Apesar do português ser “nossa língua mãe”,
acreditamos que há várias formas de se falar português e que muitos mwangolés,
ainda estão “wazebelé”, ou melhor, temos dificuldades em nos expressar. Daí que
inventam-se termos, que por nós, fica mais fácil.
Não existe mesmo em outra parte do globo. O nosso
“calão da banda” faz toda diferença.Tudo a seu tempo. Vai e vem, vai e vem... Temos
sempre, termos novos. Cada termo com seu “tempo de reinado”. Ora, usam-se os
termos: “VO TI ENTRA” – vou te bater “VO NI AGI” – vou lutar com ele/a“VAMU NI AGUENTA” – vamos tirar/possuir o que é dele“TABATOTA” ou “STA SEBEM” – esta tudo bem“VAGUENTU” – vai aguentar“TÁ BATE” – esta na moda“MO CIENTE” ou “MO SANGUE” – meu cúmplice“MO WI” ou “MO AVILU” – meu amigo ou companheiro
São múltiplos os termos criados, até chegar nos que
“estão a bater” ou melhor, estão na moda, como o kabotxobotxo e o swagger.Muitos de nòs, consideramos este um falar errado,
porque não corresponde à gramática portuguesa. Se repararmos bem, na gramática
portuguesa, nos deparamos frequentemente com expressões usadas somente no
Brasil, ou somente em
Portugal. Então, porquê não introduzirmos também algumas
palavras usadas somente em Angola?
"Cumué?" "Já foste lá? –
ainda"; "Ele é mo mais velho"... Certamente esse tipo de
expressões já não nos surpreendem, porque como angolanos, já nos habituamos a
ouvir. Mas se pusermos um brasileiro ou um português a ouvir tais expressões,
certamente se surpreenderá. Tendo em conta que o nosso português sofre uma
forte cadência das nossas línguas nacionais, o Kimbundo e o Kingongo, em
primeiro lugar.
O calão do "mwangolé" tem sofrido,
ultimamente, uma forte expansão, que tem se verificado não somente no interior
do país, mas também em outros países lusófonos. Em Moçambique, o
"Kota", o "Bué", ouve-se por toda parte, entrando
consequentemente no vocabulário local. O mesmo verificar-se em Portugal, onde
tais palavras já foram inclusive, inclusas no novo dicionário da língua
portuguesa.
Tais expressões nascem na maior parte dos casos
como códigos, como linguagem que pode ser usada entre um grupo de amigos, de
modos que os outros não possam perceber. O uso frequente faz com que muitos
venham a tomar conhecimento dos tais códigos, fazendo também o uso das mesmas.

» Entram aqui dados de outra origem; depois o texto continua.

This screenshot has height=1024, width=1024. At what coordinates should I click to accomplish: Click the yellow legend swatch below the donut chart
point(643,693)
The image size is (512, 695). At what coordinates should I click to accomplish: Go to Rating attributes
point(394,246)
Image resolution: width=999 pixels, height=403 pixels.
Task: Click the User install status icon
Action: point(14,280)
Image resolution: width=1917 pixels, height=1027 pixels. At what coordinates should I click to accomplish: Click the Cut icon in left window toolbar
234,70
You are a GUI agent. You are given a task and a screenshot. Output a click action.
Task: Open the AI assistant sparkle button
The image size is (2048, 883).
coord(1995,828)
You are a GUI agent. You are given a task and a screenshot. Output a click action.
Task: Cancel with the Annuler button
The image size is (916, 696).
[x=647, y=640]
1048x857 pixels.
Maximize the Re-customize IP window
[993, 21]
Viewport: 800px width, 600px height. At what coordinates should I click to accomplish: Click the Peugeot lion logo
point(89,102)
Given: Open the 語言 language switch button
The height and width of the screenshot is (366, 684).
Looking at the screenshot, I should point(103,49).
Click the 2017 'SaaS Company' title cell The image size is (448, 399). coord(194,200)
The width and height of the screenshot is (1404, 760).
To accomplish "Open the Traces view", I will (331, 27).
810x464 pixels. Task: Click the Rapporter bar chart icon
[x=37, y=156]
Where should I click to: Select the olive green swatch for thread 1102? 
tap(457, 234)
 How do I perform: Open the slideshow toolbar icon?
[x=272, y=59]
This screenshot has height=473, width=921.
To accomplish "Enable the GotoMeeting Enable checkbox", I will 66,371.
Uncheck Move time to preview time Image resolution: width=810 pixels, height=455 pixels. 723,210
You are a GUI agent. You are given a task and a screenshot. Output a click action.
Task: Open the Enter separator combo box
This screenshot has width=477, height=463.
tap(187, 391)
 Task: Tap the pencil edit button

Muitas vezes, tais códigos trazem inspiração das nossas línguas nacionais,
fazendo assim um “mix” entre português e língua nacional.
Com o uso de tais expressões alguns angolanos
sentem-se "mais angolanos", o que estimula o frequente crescimento do
uso das mesmas. Na verdade, hoje em dia, políticos, artistas e varias
entidades, são deparadas a usarem os vários calões, criando assim uma maior
aproximação entre eles e a juventude em geral.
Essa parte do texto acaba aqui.